The core of religious values, for almost all religions, not just christianity, is reenforcement of existing social structures. Now, the construction of a mythological framework for that is just what most religions DO. But when that framework becomes the only reason for those values that people understand, then they cannot explain the values to anyone who doesn't share their supernatural beliefs.

CCs (conservative christians) can't explain their values, because they don't themselves understand the real reasons behind them.

It never occurs, not only to cultural Marxists, SJWs, and other ultra-liberals, but also to the average moderate, that these values are wrapped around a correct idea.

This idea is that the basic unit of a society is not an individual, but a family. A society composed of weak, disconnected, or broken families is a broken society.

And the way our society has traditionally formed families is marriage. (Followed by children).

Now, marriage, at its core, is a contract. (Just like pretty much any human relationship that is formalized.) Contracts have a couple of things that distinguish them.

  • They have terms. (These theoretically benefit both parties.)
  • They have consent. (Both parties agree to the terms.)
  • They have enforcement. (Some negative consequence to the party that breaks the agreement.)

Now, in the idealized version of the past that CCs want to return to, all these things supposedly worked.

  • The wedding vows were the terms.
  • Informed consent was obvious, because both parties recited the terms out loud.
  • Enforcement was a social act by the community, because the vows were spoken in front of that community, who would socially enforce them.

Now, CCs think wedding vows are spoken in front of "God", but when was the last time you saw god punish a cheating wife, or a neglectful husband? No, the real enforcers of wedding vows were the tight-knit local communities people lived in. If the marriage contract was broken, the community would judge who broke it, and ostracize that person. Effective.

But because marriages have consequences in civil law, the government needed some notion of who was married. And this was the thin end of the wedge. Once people started having to sign papers declaring that they were married before the law recognized it, the enforcing authority passed from the hands of the community, and into the hands of the law.

And the law, in its need to standardize everything, began to standardize the contract.

So now, what do we have?

  • The wedding vows are just poetry. The law defines the terms of the contract, and it can and will retroactively redefine those terms at any time.
  • Informed consent is impossible, because the papers the couple sign don't contain the terms, which occupy volumes of lawbooks unavailable to most couples, and which can change at any time.
  • The law does not enforce the marriage contract (no-fault divorce), it simply recognizes the dissolution of the contract, and divides the assets of the partnership (money, property, children) without any regard to who broke the contract.

So, when the modern couple gets "married", they are agreeing to terms they don't know about, breach of which will not be punished, and the dissolution of which will be handled by a templatized process that someone else has decided is fair for everyone. Is it any surprise this doesn't work? The favoritism courts show to women doesn't even enter into it.
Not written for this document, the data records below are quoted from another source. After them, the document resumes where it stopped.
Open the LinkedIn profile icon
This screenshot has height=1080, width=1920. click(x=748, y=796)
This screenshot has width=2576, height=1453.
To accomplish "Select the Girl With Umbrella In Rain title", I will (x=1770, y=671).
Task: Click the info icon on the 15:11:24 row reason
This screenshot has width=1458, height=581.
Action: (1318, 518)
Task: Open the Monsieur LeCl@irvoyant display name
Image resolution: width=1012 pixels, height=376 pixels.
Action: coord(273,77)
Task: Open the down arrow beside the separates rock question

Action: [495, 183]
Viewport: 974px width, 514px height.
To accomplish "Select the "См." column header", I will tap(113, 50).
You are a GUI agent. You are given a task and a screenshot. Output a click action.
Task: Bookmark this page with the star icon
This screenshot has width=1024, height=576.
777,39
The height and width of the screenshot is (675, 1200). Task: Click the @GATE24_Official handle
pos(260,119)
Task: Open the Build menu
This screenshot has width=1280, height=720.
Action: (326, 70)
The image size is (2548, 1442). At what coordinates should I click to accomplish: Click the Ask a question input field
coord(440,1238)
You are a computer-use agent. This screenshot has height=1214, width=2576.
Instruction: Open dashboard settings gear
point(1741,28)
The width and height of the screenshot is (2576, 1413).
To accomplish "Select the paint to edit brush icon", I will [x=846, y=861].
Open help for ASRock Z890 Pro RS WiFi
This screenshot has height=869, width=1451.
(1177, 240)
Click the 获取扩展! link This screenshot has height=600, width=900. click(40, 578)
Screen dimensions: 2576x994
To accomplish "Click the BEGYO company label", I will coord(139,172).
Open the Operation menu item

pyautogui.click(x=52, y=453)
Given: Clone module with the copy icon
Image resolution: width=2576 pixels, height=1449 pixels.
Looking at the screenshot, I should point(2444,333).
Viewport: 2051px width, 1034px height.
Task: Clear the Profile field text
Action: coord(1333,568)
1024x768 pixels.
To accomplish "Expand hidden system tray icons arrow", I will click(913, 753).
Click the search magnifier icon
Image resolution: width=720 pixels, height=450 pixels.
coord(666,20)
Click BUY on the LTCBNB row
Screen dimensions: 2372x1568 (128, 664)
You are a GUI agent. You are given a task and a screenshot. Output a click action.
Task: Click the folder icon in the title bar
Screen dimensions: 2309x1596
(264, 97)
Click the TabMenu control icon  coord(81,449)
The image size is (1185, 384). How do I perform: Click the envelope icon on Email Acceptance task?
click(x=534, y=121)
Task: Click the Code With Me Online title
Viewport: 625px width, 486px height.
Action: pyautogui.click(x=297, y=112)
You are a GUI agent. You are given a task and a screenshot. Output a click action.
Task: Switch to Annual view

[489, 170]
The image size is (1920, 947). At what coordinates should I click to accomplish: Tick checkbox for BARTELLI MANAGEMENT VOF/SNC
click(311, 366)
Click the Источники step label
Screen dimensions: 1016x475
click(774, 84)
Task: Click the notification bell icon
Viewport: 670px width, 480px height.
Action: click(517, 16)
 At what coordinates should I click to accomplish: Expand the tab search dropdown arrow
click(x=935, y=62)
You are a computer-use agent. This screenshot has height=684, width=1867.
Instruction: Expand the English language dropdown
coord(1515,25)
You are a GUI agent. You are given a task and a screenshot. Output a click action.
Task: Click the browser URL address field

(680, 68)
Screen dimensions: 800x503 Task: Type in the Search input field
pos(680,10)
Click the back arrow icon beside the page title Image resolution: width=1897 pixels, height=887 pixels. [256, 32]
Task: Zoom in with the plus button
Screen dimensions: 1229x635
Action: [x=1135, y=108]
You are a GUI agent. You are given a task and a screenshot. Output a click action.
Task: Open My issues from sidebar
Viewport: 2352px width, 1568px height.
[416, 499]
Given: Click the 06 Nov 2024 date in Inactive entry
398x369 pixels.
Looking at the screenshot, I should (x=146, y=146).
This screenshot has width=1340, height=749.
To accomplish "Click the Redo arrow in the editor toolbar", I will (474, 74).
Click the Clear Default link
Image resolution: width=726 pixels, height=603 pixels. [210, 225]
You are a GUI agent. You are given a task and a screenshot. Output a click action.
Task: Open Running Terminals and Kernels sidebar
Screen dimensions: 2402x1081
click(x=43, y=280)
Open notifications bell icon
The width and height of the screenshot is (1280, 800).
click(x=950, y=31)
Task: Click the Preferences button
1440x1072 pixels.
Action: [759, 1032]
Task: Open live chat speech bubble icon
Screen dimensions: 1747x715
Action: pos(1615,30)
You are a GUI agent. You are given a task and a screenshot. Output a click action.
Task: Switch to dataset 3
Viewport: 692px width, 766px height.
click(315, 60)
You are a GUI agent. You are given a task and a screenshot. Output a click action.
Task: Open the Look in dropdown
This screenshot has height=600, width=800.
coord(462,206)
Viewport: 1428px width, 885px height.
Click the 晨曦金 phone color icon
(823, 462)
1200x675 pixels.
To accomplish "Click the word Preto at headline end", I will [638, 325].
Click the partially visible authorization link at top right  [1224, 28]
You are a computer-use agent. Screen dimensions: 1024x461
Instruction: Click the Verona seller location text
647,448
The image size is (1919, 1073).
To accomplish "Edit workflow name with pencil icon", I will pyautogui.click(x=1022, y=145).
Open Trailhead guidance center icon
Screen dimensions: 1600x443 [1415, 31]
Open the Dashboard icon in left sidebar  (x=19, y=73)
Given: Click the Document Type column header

The problem runs deeper. When the government defines the terms of a contract, the parties to that contract do not know what they are agreeing to.

This is what CCs are on about when they don't want to let gays get "married". They have no idea of the reasons underlying their own values, and they're closing the barn door decades after the horses have fled, but they have some vague notion that the government mishandles the institution of marriage, and they want to resist that somehow.

So how should we fix this problem....?

....

....

We shouldn't, you fool. We can't. Have you forgotten where you are? You're reading TRP. We are not here to fix society, because our society eats self-sacrificing heroes for breakfast, then demands they buy it lunch.

We are here to survive the collapse.

So how do you do that? DON'T GET MARRIED, DUMBASS.

  • It doesn't matter if you want children.
  • It doesn't matter how much game you have.
  • It doesn't matter how ironclad your prenup is.
  • It doesn't matter how high your SMV is.
  • It doesn't matter if you could have another her in thirty seconds.

You are still signing a contract you don't get to read. Would you hand a stranger a signed blank cheque? It's just retarded. There is nothing that all the redpillian advice in the world can do for you, if you are such a rube that you sign things without reading them.